>>>

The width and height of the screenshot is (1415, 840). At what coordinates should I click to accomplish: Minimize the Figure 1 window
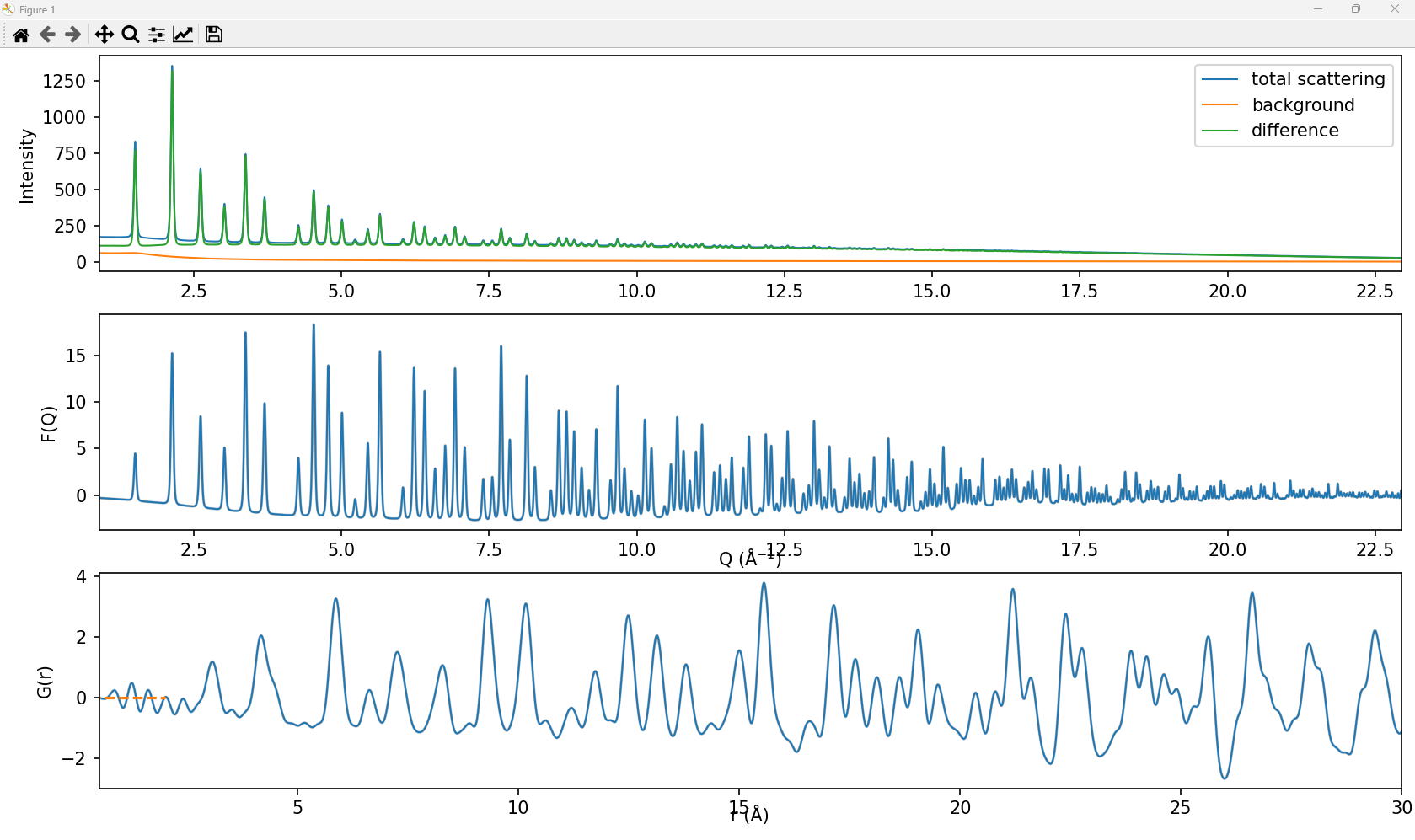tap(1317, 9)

<<<
>>>

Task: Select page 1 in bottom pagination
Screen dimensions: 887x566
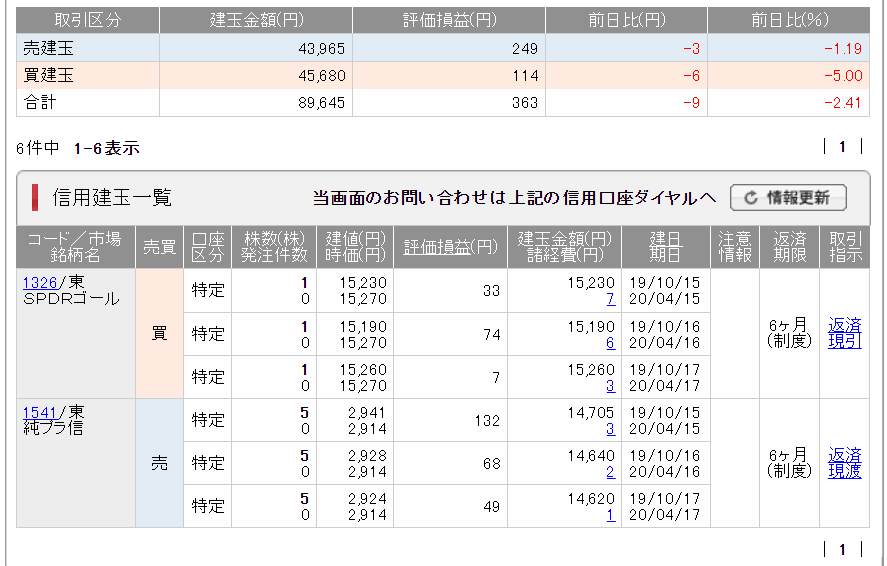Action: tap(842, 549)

<<<
>>>

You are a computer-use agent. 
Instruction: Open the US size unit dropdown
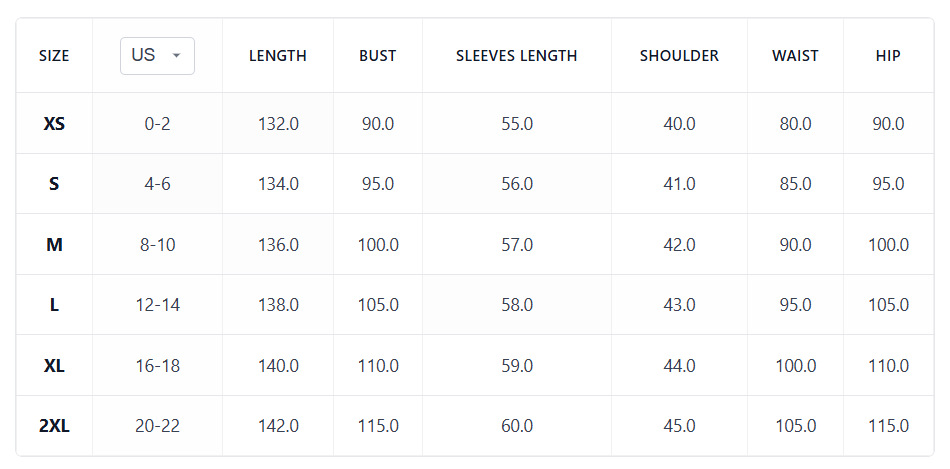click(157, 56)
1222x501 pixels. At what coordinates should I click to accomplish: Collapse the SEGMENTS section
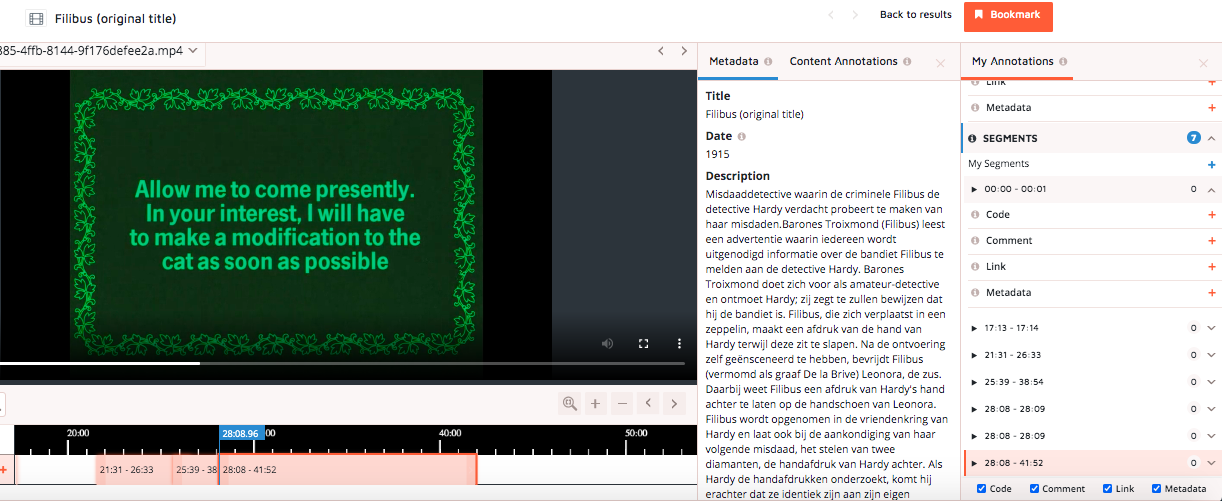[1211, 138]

<<<

Instruction
Copy the stretch of data from the line containing "The width and" through the line containing "tap(1317, 9)", substituting "panel" for "window" and leaving all other text unchanged. Leave the pictures out of your answer.

Written solution
The width and height of the screenshot is (1415, 840). At what coordinates should I click to accomplish: Minimize the Figure 1 panel
tap(1317, 9)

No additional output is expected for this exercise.